Hyperparathyroidism. PTH levels above the laboratory normal limit (>7.6 pmol/L) in pre-dialysis patients and above nine times the upper normal limit (>68.4 pmol/L) in dialysis patients, as recommended by KDIGO.[22]

Hypoalbuminaemia. Serum albumin <35 g/L.[23]

Elevated CRP. CRP >10 mg/L.[24]

Statistical analysis

All data were collected and managed using Research Electronic Data Capture (REDCap).[25] The computer-based statistical package Stata 13.1 (StataCorp, USA) was used for the analysis. Continuous variables were described using means and standard deviations for normally distributed data, and medians and interquartile ranges for skewed data. Categorical variables were presented as percentages and frequencies. Statistical significance in the prevalence of risk factors was tested for using χ2 tests or Fisher's exact tests, where appropriate. Mean/median values for the different groups were compared using analysis of variance, Kruskal-Wallis tests, f-tests and Mann-Whitney (7-tests, depending on the distribution of the data. To compensate for multiple testing, Bonferroni-type correction was used to adjust for significant levels for the CVRFs as appropriate. Logistic regression analysis was used to determine the relationship between mortality and CVRFs. All CVRFs were tested using univariate logistic regression analysis, and only significant CVRFs (p<0.05) are presented in Table 3 and included in the multivariate regression model. A confidence interval of 95% was used, and p<0.05 was regarded as significant.

Ethics and approval

The study was approved by the University of the Witwatersrand Human Research Ethics Committee (ref. no. M150312) and was conducted in compliance with the Helsinki Declaration, Good Clinical Practice and the laws and regulations of SA. Informed written consent/assent was obtained from participants where appropriate.

 

Results

The overall median age of the patients was 11 years (range 8 - 14), and the male/female ratio was 2.1:1 (Table 1).

Congenital anomalies of the kidneys and urinary tract were the most common cause of CKD across all groups, with a total rate of 47.2% (50/106) observed (Table 1).

A breakdown of the nutritional status of the different groups of patients is illustrated in Fig. 1. The majority of the patients (79/106, 74.8%) were well nourished. Undernutrition was seen only in the dialysis group (6/36, 5.6%). Seventeen (16.0%) of the patients were classified as overweight (10 CKD I, 7 CKD II - IV) and 3 (2.8%) as being obese (1 CKD I, 1 CKD II - IV, 1 CKD V).

• _Recorded data_

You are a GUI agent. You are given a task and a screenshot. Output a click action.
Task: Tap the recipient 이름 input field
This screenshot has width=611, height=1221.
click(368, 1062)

• _Exercise goal_
From the study text, list each condition defined at its start along with the cutoff value given for it.

• _Exercise output_
- Hyperparathyroidism: PTH >7.6 pmol/L in pre-dialysis patients and >68.4 pmol/L in dialysis patients
- Hypoalbuminaemia: serum albumin <35 g/L
- Elevated CRP: CRP >10 mg/L